Raise less. WAY less.
The cost of building a software company has collapsed 50–100x. Your round size hasn't caught up.
I recently sat across from a roomful of VCs to raise a Series A for one of my companies. They passed. Fine. I have built a lot of companies and been told ‘no’ more times than I can count. You just need one to say yes. You kiss a lot of frogs on your way.
I am used to VCs disagreeing with my theory of the case. They read the market or the timing differently than I do. Most days I learn something from a pass.
This was not one of those moments. It was a roomful of people offering an unknowing admission that they do not understand the technology they are looking to fund. How it works. Where value accrues. What a defensible thesis even looks like.
These are the same people who refuse to fund anything but AI.
That room is not an outlier. The people deciding which AI companies get funded have only the vaguest understanding how it works and how to build it.
I walked into that room to raise money. I walked out more convinced than ever that what founders really need is to raise way less of it.
You need less money. You just do.
Bigger is not better. Bigger is a valuation you can’t grow into. Bigger is more RIF’d employees when the markup doesn’t hold. Bigger is less of the pie for you and the employees rolling up their sleeves and building, not just betting.
The math
Fifteen years ago, you went to a VC for $30 million to build a data center. The cloud killed that jig. The cost of starting a software company collapsed roughly 10x, and the venture industry has been absorbing that hit ever since.
AI engineering collapses it another 50 to 100x. Not 10x. Fifty. The solo-founder billion-dollar company isn’t a thought experiment anymore. If you’re an AI engineering company, and most of us are, you are exploiting a magnificent substrate that somebody else paid to build.
The implication VCs don’t want to say out loud: founders need fewer rounds of less capital, and some of them won’t need to raise at all. The implications for most VC’s are grim. The majors funding the foundation models will be fine. They need to write $50 billion checks and only a few institutions on the planet can. The rest, the people who built businesses on the data-center jig and then pivoted to the SaaS jig, are out of jigs.
The moment: the gate is AI, and the gatekeepers don’t know AI
AI is the binary filter for capital right now. If “AI-first” isn’t in your first slide, you don’t get the second meeting.
The craft of venture has always rested on what the good shops call theory of the case: a disciplined hypothesis about where value will accrue, argued over and updated by other partners. Right now nobody has a prepared mind. The contours of the industries to be disrupted are moving week over week. Whatever theory of the case the people writing your check have, it’s probably not an AI theory of the case.

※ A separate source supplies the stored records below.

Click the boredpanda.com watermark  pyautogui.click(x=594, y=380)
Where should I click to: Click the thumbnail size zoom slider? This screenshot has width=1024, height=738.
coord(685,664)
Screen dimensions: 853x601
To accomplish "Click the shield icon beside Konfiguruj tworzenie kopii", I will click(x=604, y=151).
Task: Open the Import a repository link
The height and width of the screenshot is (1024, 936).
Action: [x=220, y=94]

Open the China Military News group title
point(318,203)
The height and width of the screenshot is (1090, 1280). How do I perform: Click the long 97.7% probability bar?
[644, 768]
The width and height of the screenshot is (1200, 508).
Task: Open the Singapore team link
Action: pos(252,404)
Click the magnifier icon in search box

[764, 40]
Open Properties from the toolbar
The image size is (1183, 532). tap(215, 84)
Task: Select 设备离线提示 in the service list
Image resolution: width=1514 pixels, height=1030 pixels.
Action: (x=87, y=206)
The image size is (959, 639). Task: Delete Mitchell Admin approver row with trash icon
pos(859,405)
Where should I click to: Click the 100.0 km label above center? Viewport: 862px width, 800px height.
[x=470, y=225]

What they are running in place of a thesis is the same five cockpit-check questions that worked in 2018 vertical SaaS: who’s the buyer, is the buyer the user, what’s the training data, where’s the moat? Those questions are relevant still, but they don’t get the whole job done.
When you pitch an AI-first company to someone running the old checklist, you are going to walk out of the room feeling like you failed the interview. You didn’t. They did. Sometimes the emperor really is naked.
The move: don’t get confused for an LLM
Exactly one group legitimately needs huge checks right now: the foundation model companies. They are building the substrate. They need hundreds of billions to do it.
The rest of us are not them. Your real number is closer to $10 million. They will try to put $60 million in.
The honest update would kill the fee draw: you need less from us. So you get the dishonest one. VCs get paid on deployed capital, not on companies that work. Bigger funds, bigger fees. They need to push more dollars regardless of whether you can absorb them. The LPs keep writing the check. (Read: teachers’ pensions, university endowments.)
This is the move to watch for. A VC trying to fund you at foundation-model scale when you are building on the substrate.
It is easy to get sucked into the vanity of the big number. It looks good in a press release and a TechCrunch headline and an investor deck. The marquee feels like proof you have arrived.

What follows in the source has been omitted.